-- DATA SHOWN follows --
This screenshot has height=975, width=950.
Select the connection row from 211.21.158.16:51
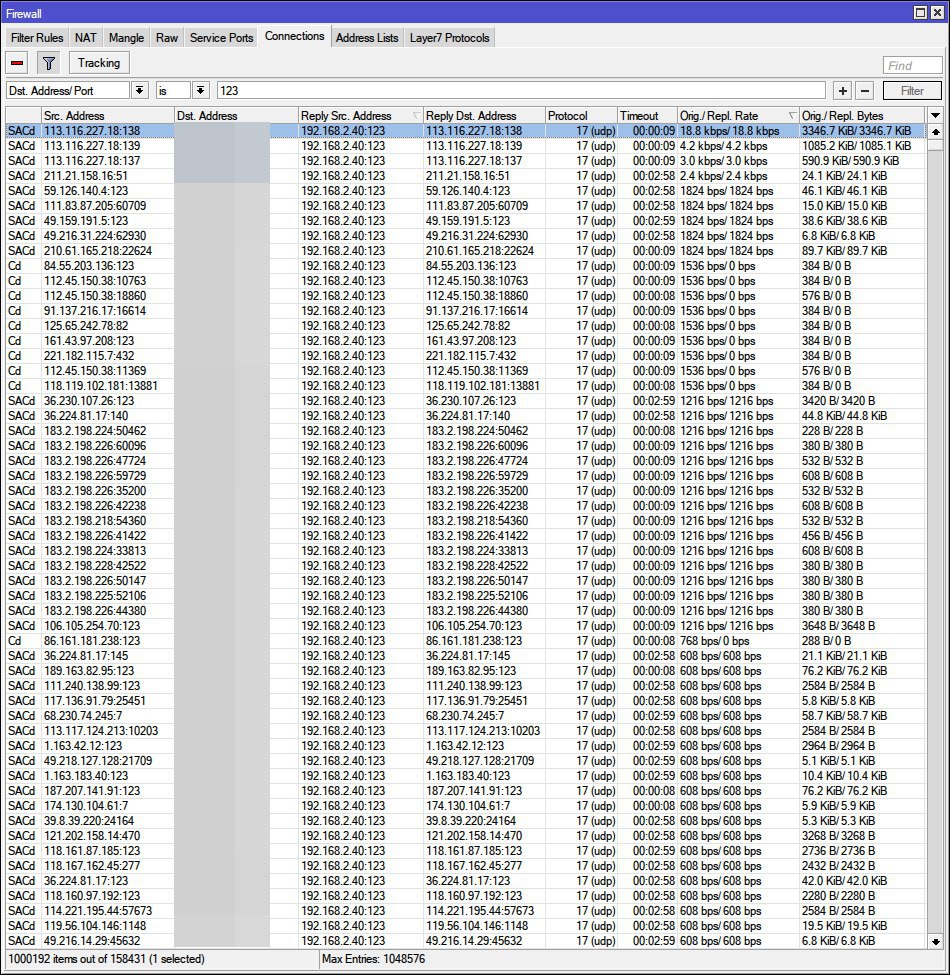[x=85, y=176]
-- DATA SHOWN concluded --
-- DATA SHOWN follows --
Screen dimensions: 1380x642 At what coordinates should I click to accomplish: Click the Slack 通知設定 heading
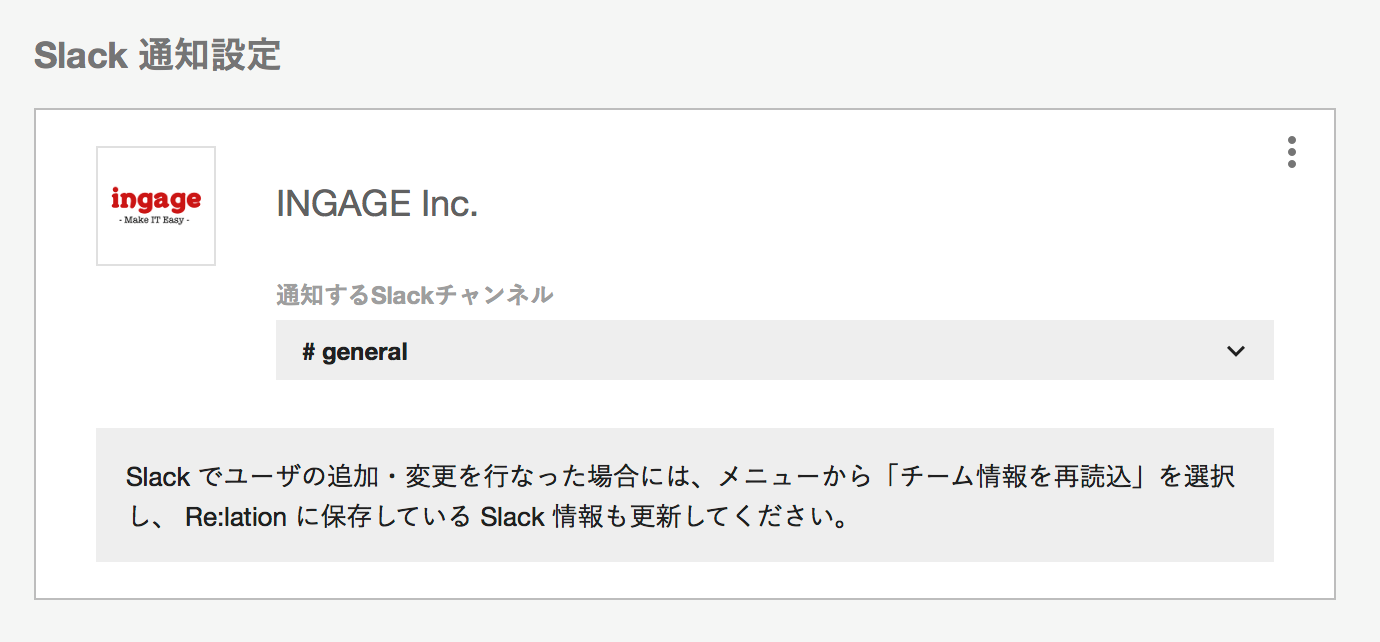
-- DATA SHOWN concluded --
-- DATA SHOWN follows --
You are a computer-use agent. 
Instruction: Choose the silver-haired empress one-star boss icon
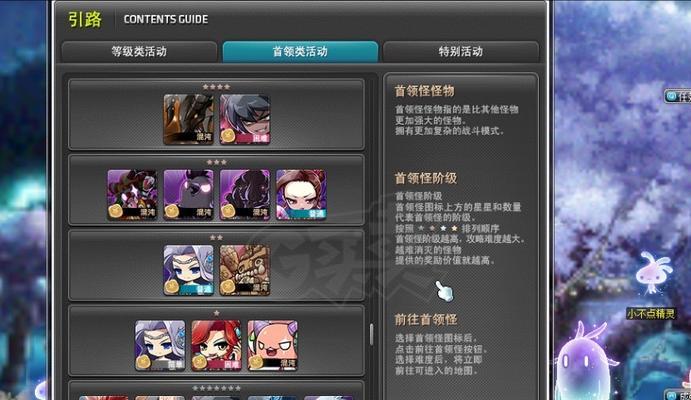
-- DATA SHOWN concluded --
Go through the listing above and write out exactly the lines starting with the one holding "You are a computer-use agent." and running through the one holding "Instruction: Choose the", ends included, and no others.

You are a computer-use agent. 
Instruction: Choose the silver-haired empress one-star boss icon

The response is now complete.